Como bem aponta Arthur Trindade em artigo do Fonte Segura, não é possível determinar a taxa de elucidação de homicídios, uma vez que não existe um sistema nacional de indicadores que permita mensurar o desempenho da investigação criminal[1]. Essa situação de ignorância se aplica a outros crimes, por exemplo: roubos, furtos, estupros, estelionatos, fraudes. Do mesmo modo, quando se discutem os tópicos de recursos humanos e materiais, que agora são critérios a ser mensurados pela lei 14.735/2023, pouco se consegue justificá-los por um impacto de produtividade nas corporações. Afinal, não há evidências de que mais policiais, viaturas, armamentos geram mais eficácia nas investigações.

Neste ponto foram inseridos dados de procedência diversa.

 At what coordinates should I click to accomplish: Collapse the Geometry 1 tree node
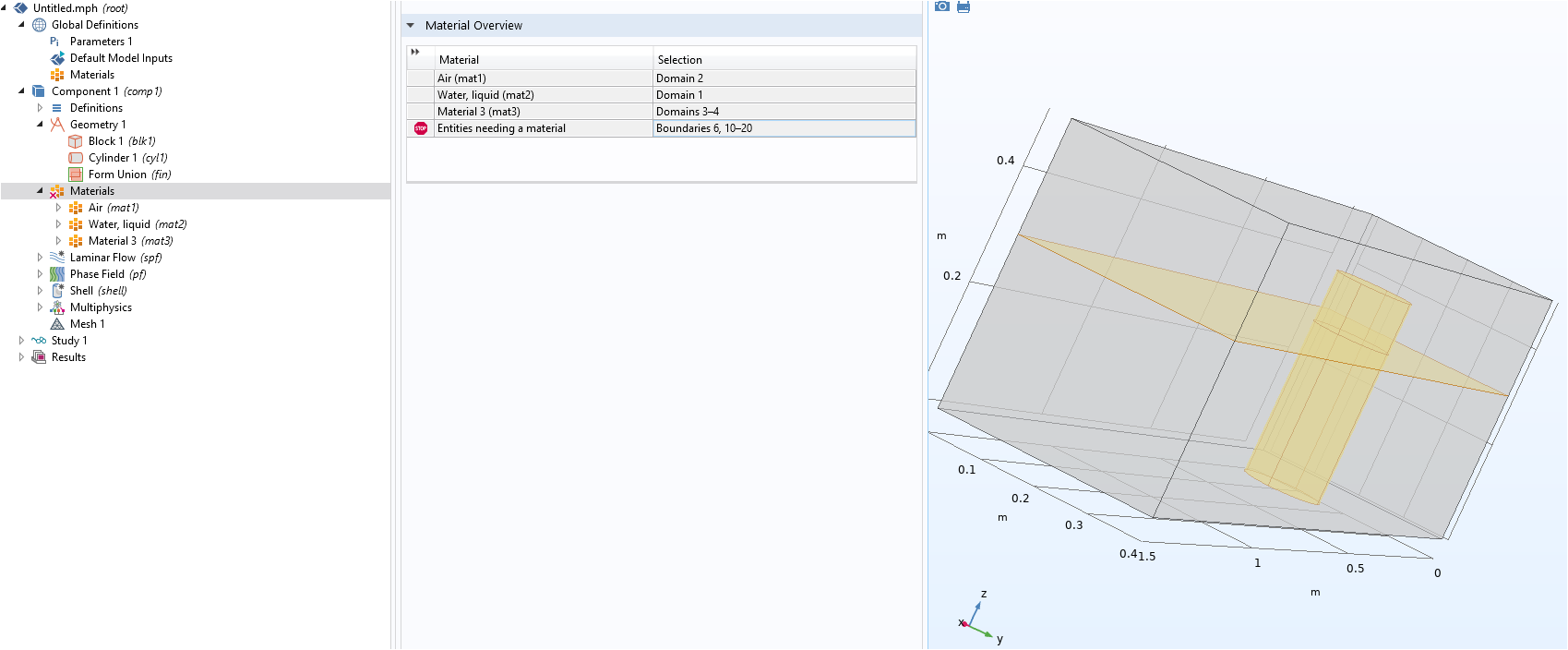click(40, 125)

A verdade é que as polícias civis ainda se fundamentam num modelo organizacional burocratizado, empirista e insulado, com gestões rigidamente hierarquizadas, com escassos canais de transparência e processos de prestação de contas para a sociedade. Ademais, parece que o pressuposto de sigilo das investigações acaba sendo estendido para a quase totalidade das atividades e processos das corporações, logo há pouca nitidez sobre dados e informações produzidos. Nesse cenário, um planejamento estratégico dificilmente consegue avançar.
Em que pese a relevância do planejamento estratégico estabelecido pela Lei Orgânica das Polícias Civis, não é necessariamente a obrigatoriedade dele que modernizará essas corporações, sobretudo, dando para elas a capacidade de ofertarem resultados efetivos na redução da criminalidade. A norma pode até impor um planejamento estratégico nas polícias civis, contudo ela não é suficiente para estabelecer uma gestão estratégica nessas corporações, uma vez que isso depende de mudanças estruturais e culturais que a maioria de seus dirigentes e integrantes não está preparada para enfrentar.